Après ses films de yakuzas dans les années 70, Hideo Gosha axe son cinéma des années 80 sur la figure de la femme, et plus particulièrement de la prostituée avec des films tels que La Proie de l’homme (1985) ou Tokyo Bordello (1987). Avec sa version de Gate of Flesh, il dresse le portait d’un groupe de prostituées, chacune avec un passif différent, des femmes brisées mais combattantes, liées par un pacte de survie (leur sang est mélangé dans de l’eau et elles doivent toutes en boire une gorgée), et un code moral strict. Les règles sont simples, pas de relations sexuelles non rémunérées, pas d’amour gratuit, le but étant que la cohésion du groupe soit préservée et que le collectif reste soudé. Malheureusement, l’arrivée d’un homme blessé, un ancien soldat, va perturber l’équilibre du groupe et mettre leur solidarité à l’épreuve, chacune des femmes commençant à développer des sentiments pour lui, être tenté par le désir charnel gratuit, alors que leur code d’honneur l’interdit, révélant l’hypocrisie latente qui rôdait dans leur petite communauté. Tel le détonateur de la bombe coincée dans leur bâtiment en ruine, le personnage masculin d’Ibuki sera l’élément déclencheur de l’arrivée du désir, de la jalousie, des contradictions et de la culpabilité dans le groupe. Hideo Gosha propose clairement une réflexion sur la condition féminine de cette époque, avec des femmes qui n’ont plus que leur corps pour assurer leur survie, la seule ressource qui leur reste dans une société en ruines qui doit se reconstruire après la guerre. Les ruines d’une ville, mais aussi les ruines d’une société patriarcale avec ces femmes qui, quelque part, deviennent les fers de lance d’un nouvel ordre en imposant une forme de féminisme, certes fragile, mais bel et bien là. Ce Tokyo en ruines que le film nous présente n’est pas qu’un simple décor, c’est possiblement aussi une métaphore de cet ordre social détruit et des valeurs qui se sont effondrées.

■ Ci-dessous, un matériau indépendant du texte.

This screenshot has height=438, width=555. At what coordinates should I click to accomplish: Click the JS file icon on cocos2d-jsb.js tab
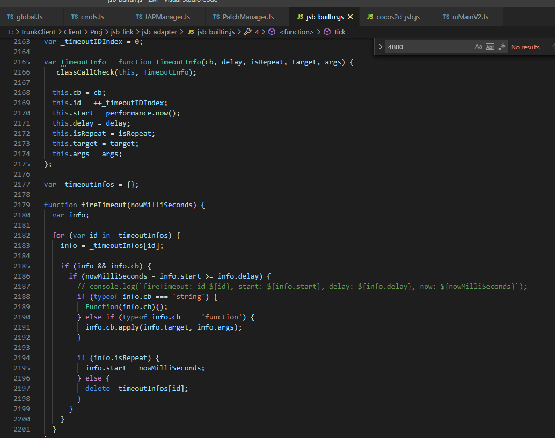(371, 17)
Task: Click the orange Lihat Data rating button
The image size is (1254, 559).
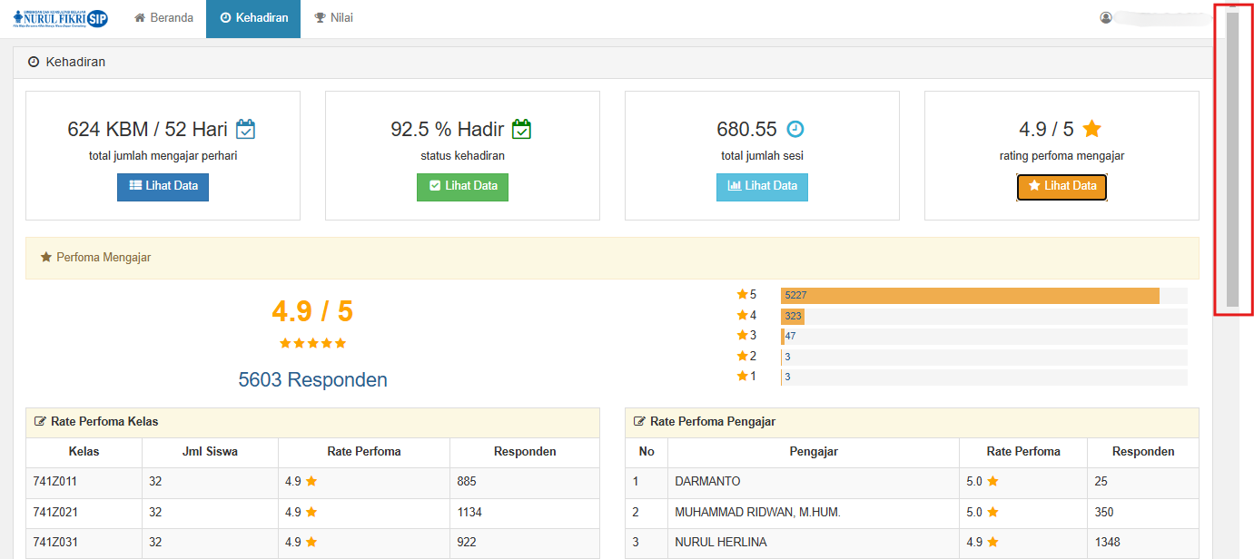Action: coord(1061,186)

La mise en scène de Gate of Flesh est empreinte de réalisme jusque dans ses personnages. Cette version de Hideo Gosha, à priori plus fidèle au roman original, est bien plus sobre que celle de Seijun Suzuki qui versait souvent dans le pop art presque baroque. Ici, on est plus dans le mélodrame avec un accent qui est particulièrement mis sur les relations humaines, sur les dilemmes que rencontrent les personnages, et le réalisateur arrive à capturer l’atmosphère oppressante de l’époque, aussi bien avec son travail sur les décors que sur l’ambiance relativement rude et triste qui se dégage du film. Le Tokyo du film est désolé, misérable, constamment filmé avec une lumière froide (là ou Suzuki y allait à fond dans les couleurs vives) avec un Gosha qui fait parfois durer ses plans, préférant mettre en place une certaine lenteur dans son récit, et ne pas verser dans le sensationnalisme, afin de garder une tension constante. Certes, l’ensemble pourra paraitre un peu classique, voire un peu moins facile d’accès, mais le côté austère et rugueux rend ce Gate of Flesh bien plus dense et bien plus puissant sur le plan émotionnel car Gosha sait parfaitement gérer la charge émotionnelle qui se dégage du scénario, de ses personnages, de ses décors. Il parvient sans problème à retranscrire cette résilience des protagonistes qui devient peu à peu un acte de rébellion et une lutte pour l’autonomie de leur petite communauté. Même la façon dont il filme les corps dénudés de ses actrices, avec peu voire aucun érotisme, va dans ce sens, tout comme ce rêve illusoire qu’ont les personnages qui n’est et ne restera qu’un mythe inatteignable. Malgré l’aspect léger de certaines scènes du premier acte, il n’y a rien de joyeux dans l’histoire et l’ensemble se fait même fataliste. Le réalisateur n’idéalise jamais ses personnages féminins qui sont certes dignes, mais pas exempt de défauts, voire parfois cruelles, toutes malgré tout dans la souffrance. Il est clair qu’on ne ressort pas de Gate of Flesh en se disant qu’on s’est amusé pendant 2h. Mais il est clair que Hideo Gosha a réalisé ici une œuvre puissante dont on sort, mine de rien, assez marqué de ce chaos viscéral d’après-guerre que le réalisateur nous a présenté. Difficile de comprendre pourquoi ce film n’a jamais quitté les frontières du Japon auparavant.

LES PLUS LES MOINS
♥ Très belle photographie
♥ La mise en scène
♥ La puisse émotionnelle qui se dégage
♥ Le réalisme de l’ensemble
♥ Des thématiques bien traitées
⊗ Un côté austère qui peut rebuter
⊗ Rythme un peu lent

En adaptant à son tour le roman de Taijirō Tamura, Gate of Flesh, Hideo Gosha propose une œuvre réaliste d’une grande puissance. Bien que différent de la célèbre version de Seijun Suzuki de 1964, le film de Gosha marque vraiment les esprits.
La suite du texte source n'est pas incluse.